*What is required*. Recast the entries as a Markdown table with the columns Row and Text. Begin with the line containing "指導方針 (121, 2068)" and continue through the last line of the entries, omitting blank lines.

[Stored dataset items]
== == ==
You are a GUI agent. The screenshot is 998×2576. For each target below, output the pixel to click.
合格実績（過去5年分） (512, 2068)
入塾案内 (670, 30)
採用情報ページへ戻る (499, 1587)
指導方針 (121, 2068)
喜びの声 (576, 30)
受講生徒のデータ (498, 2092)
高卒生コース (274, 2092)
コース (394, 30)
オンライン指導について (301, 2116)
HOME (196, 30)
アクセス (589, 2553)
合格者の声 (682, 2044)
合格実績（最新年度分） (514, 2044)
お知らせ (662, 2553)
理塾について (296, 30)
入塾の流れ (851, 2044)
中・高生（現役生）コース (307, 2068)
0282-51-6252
== == ==
*Result of the exercise*.
| Row | Text |
|---|---|
| 1 | 指導方針 (121, 2068) |
| 2 | 喜びの声 (576, 30) |
| 3 | 受講生徒のデータ (498, 2092) |
| 4 | 高卒生コース (274, 2092) |
| 5 | コース (394, 30) |
| 6 | オンライン指導について (301, 2116) |
| 7 | HOME (196, 30) |
| 8 | アクセス (589, 2553) |
| 9 | 合格者の声 (682, 2044) |
| 10 | 合格実績（最新年度分） (514, 2044) |
| 11 | お知らせ (662, 2553) |
| 12 | 理塾について (296, 30) |
| 13 | 入塾の流れ (851, 2044) |
| 14 | 中・高生（現役生）コース (307, 2068) |
| 15 | 0282-51-6252 |